> [REQUIRED WORK]: Write out exactly, with both ends included, the lines that run from the line containing "The image size" to the end of the entries. Pictures are not part of the answer.

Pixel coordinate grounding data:
⁂

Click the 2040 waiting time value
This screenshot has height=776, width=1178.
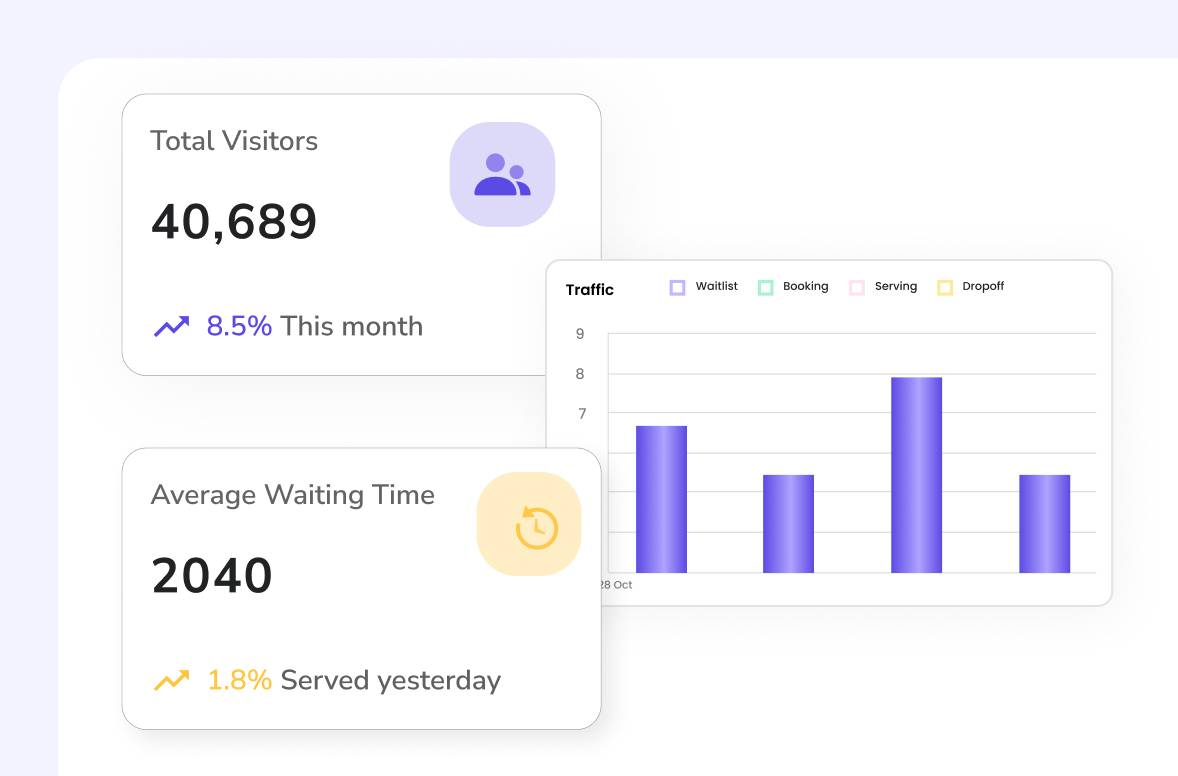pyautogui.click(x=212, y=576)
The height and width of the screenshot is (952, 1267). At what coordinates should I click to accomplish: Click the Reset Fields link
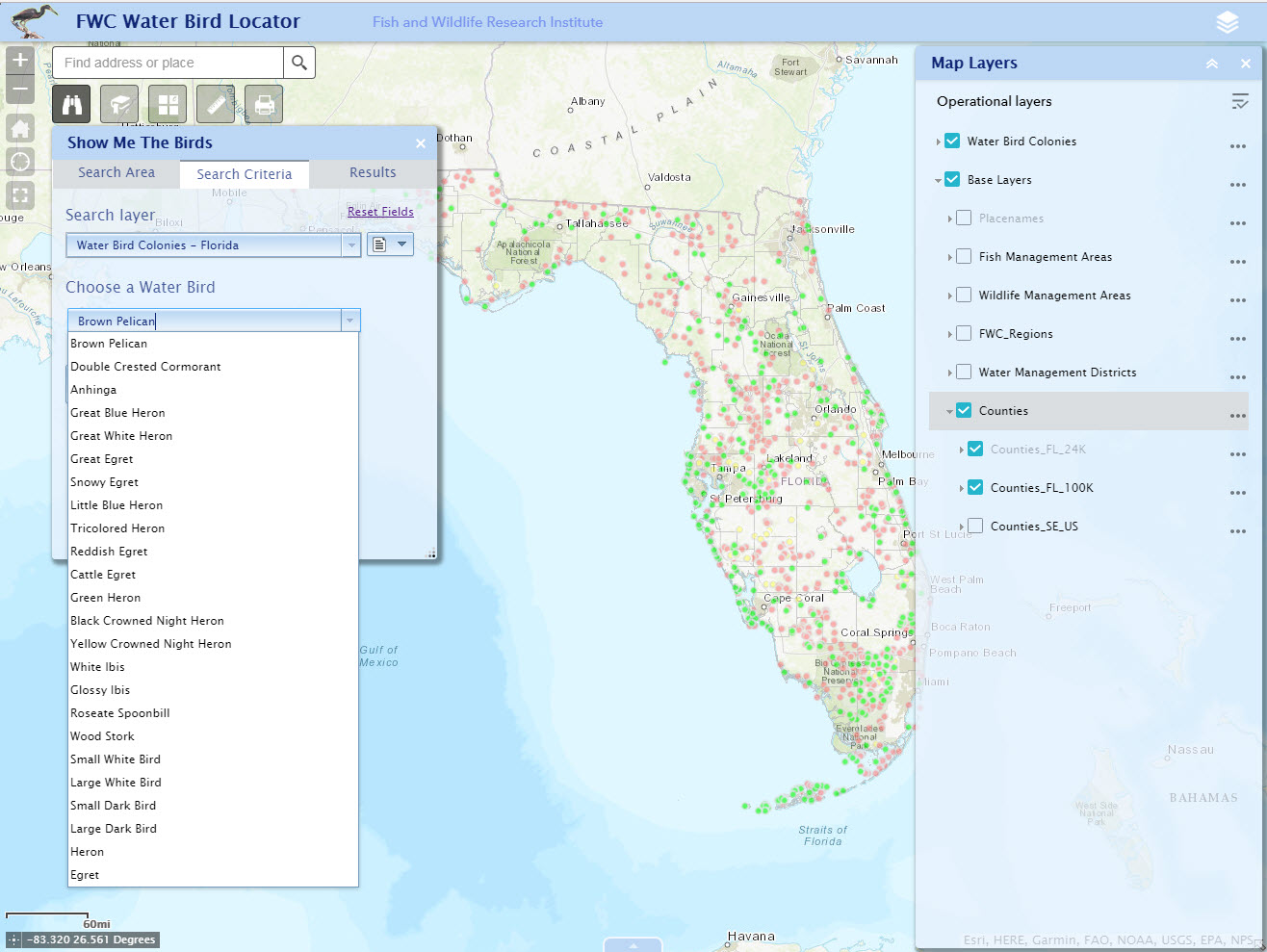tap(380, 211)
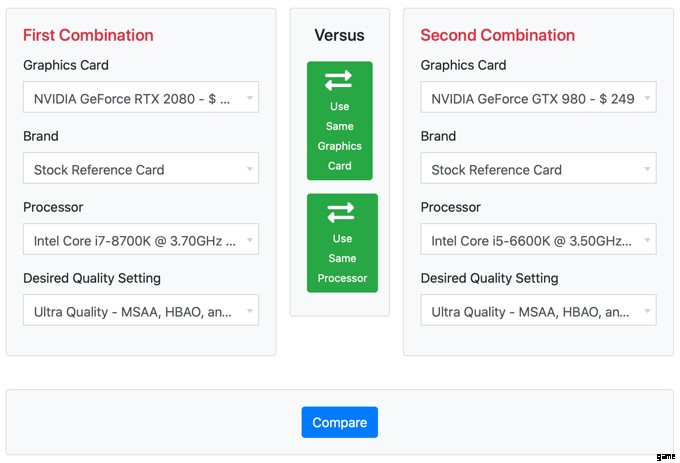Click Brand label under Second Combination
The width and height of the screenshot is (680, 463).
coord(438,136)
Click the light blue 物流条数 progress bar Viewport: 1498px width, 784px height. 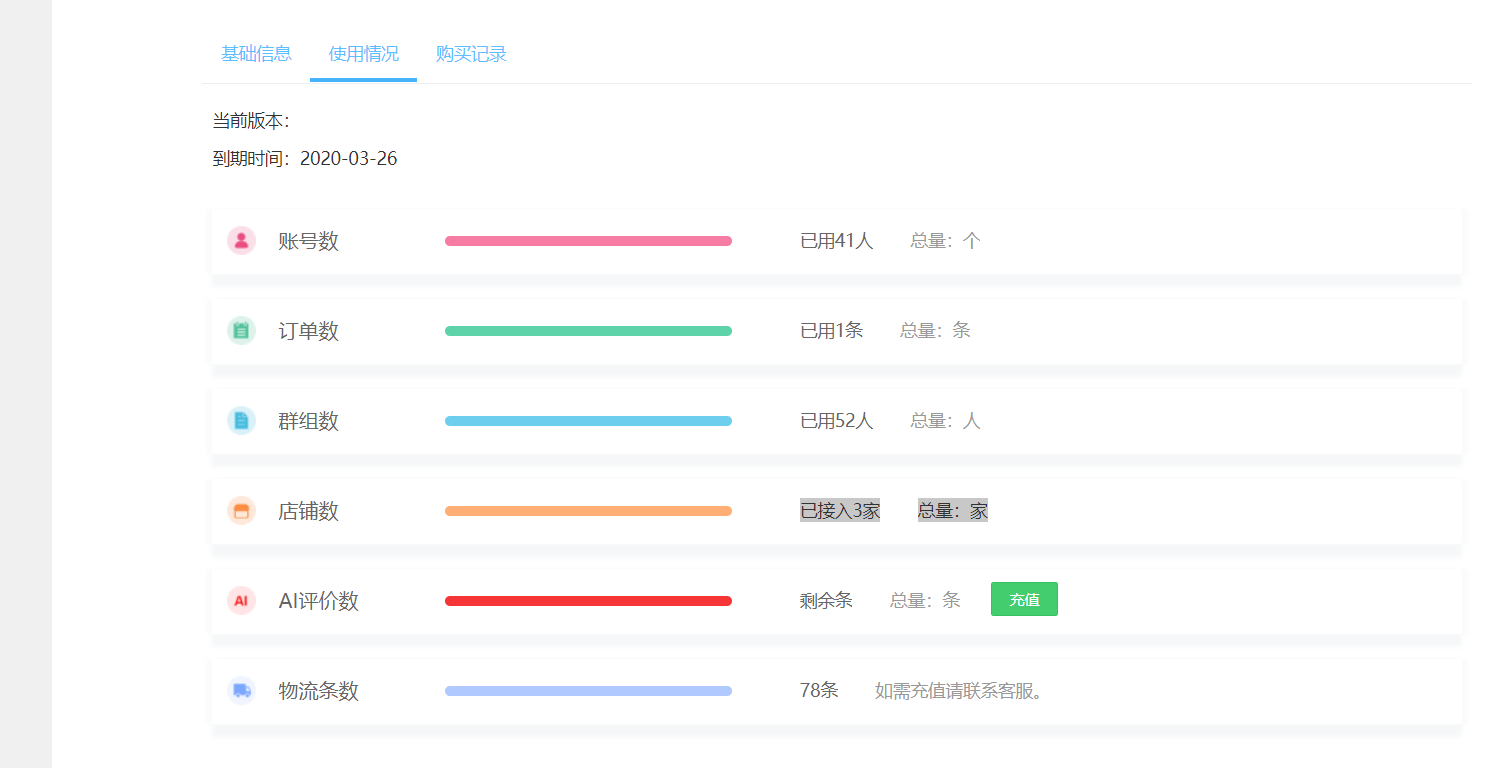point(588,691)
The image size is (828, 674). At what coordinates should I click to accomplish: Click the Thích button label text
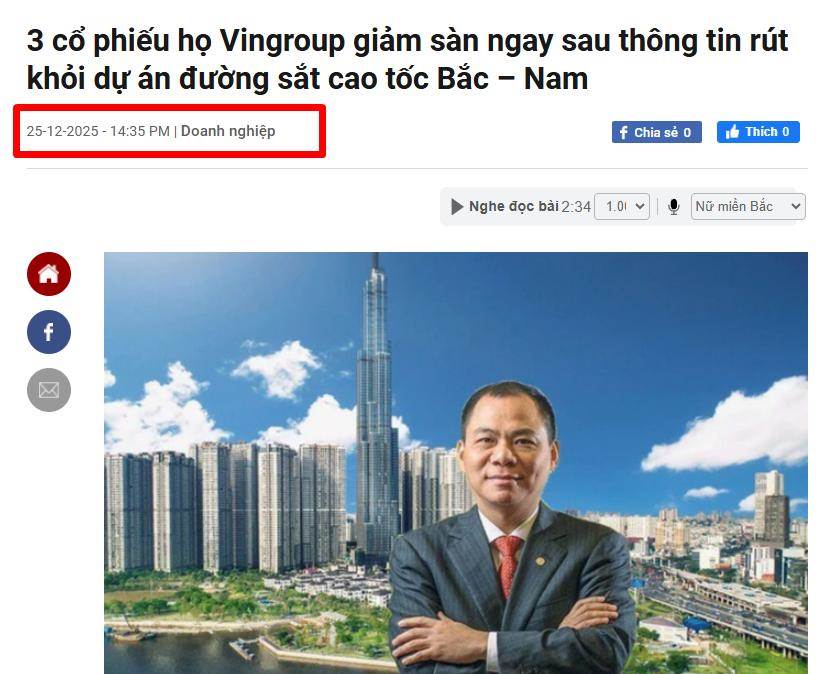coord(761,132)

⁂

> [YOUR SOLUTION]:
The image size is (828, 674). At what coordinates should I click to accomplish: Click the Thích button label text
coord(761,132)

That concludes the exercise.